[Information supplied]
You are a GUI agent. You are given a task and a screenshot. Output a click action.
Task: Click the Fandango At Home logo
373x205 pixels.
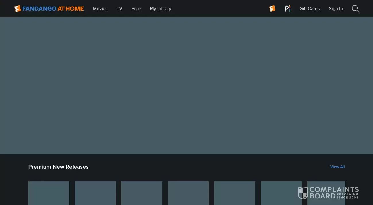coord(49,9)
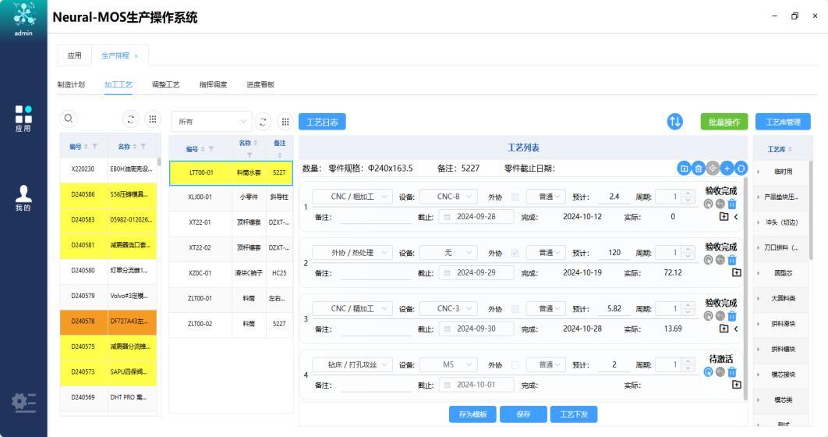Toggle 外协 checkbox in process step 3
This screenshot has height=437, width=828.
514,309
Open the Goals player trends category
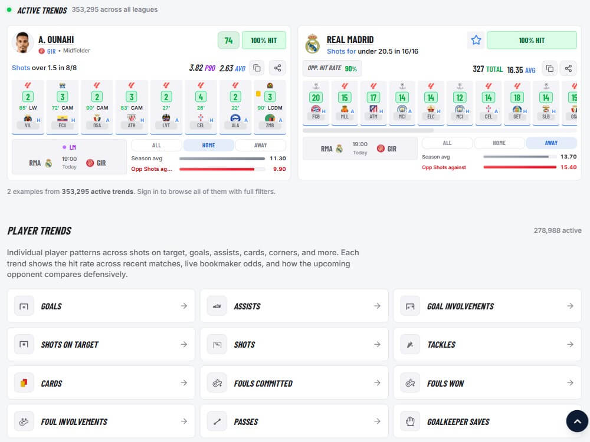The image size is (590, 442). (100, 306)
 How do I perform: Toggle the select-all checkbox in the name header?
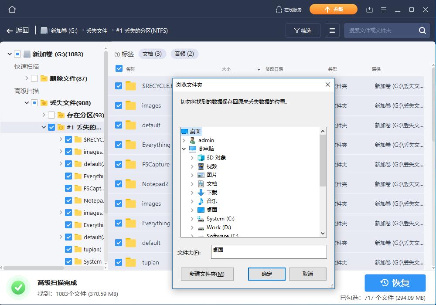[118, 68]
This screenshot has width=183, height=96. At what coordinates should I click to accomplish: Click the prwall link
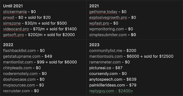[9, 18]
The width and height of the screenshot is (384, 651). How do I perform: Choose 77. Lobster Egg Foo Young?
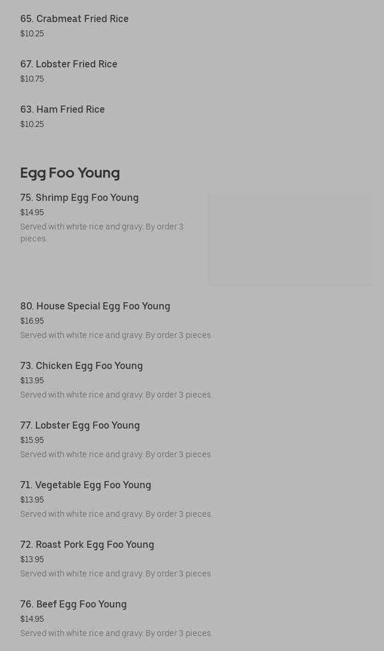tap(80, 426)
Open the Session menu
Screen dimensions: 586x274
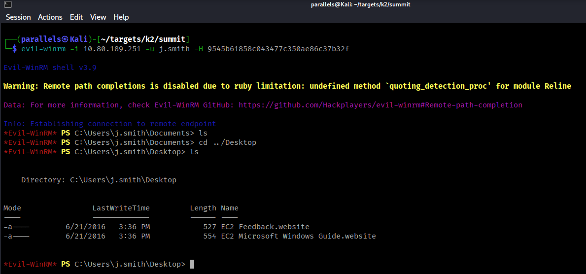18,17
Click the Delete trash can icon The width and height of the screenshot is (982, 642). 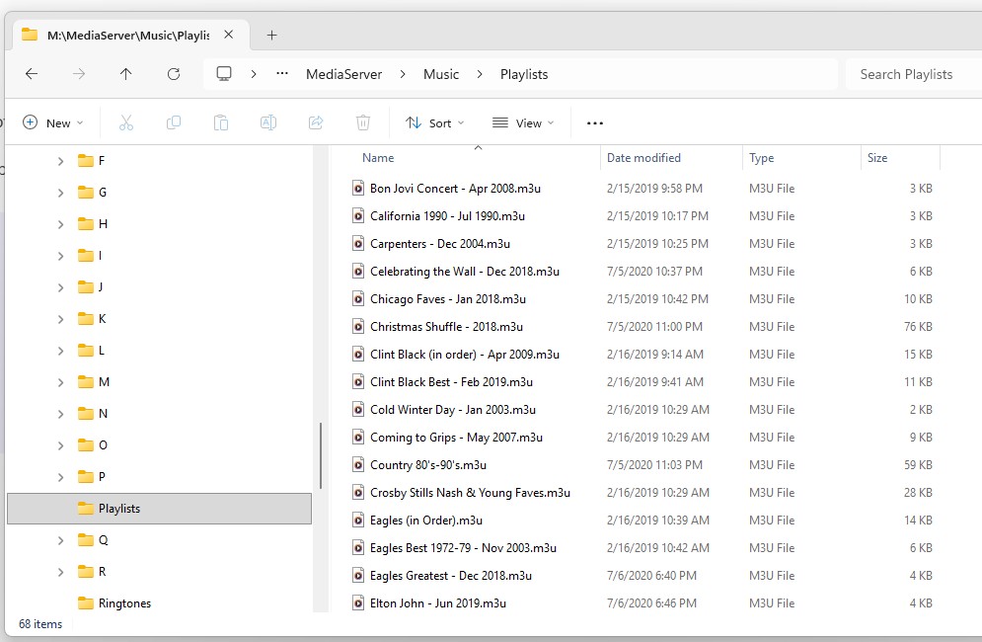tap(363, 122)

[Work to be completed] Your reply should contain only an exact copy of the lines from the beginning of the material through the line with "Open the Session menu", both ends included, with the pictures removed.

[Result below]
You are a GUI agent. You are given a task and a screenshot. Output a click action.
Task: Click the Fandango At Home logo
373x205 pixels.
coord(49,9)
Toggle 外协 checkbox in process step 3
This screenshot has height=437, width=828.
514,309
Open the Goals player trends category
The image size is (590, 442). (100, 306)
 How do I perform: Toggle the select-all checkbox in the name header?
[118, 68]
This screenshot has width=183, height=96. At what coordinates should I click to accomplish: Click the prwall link
[9, 18]
The width and height of the screenshot is (384, 651). How do I perform: Choose 77. Lobster Egg Foo Young?
tap(80, 426)
Open the Session menu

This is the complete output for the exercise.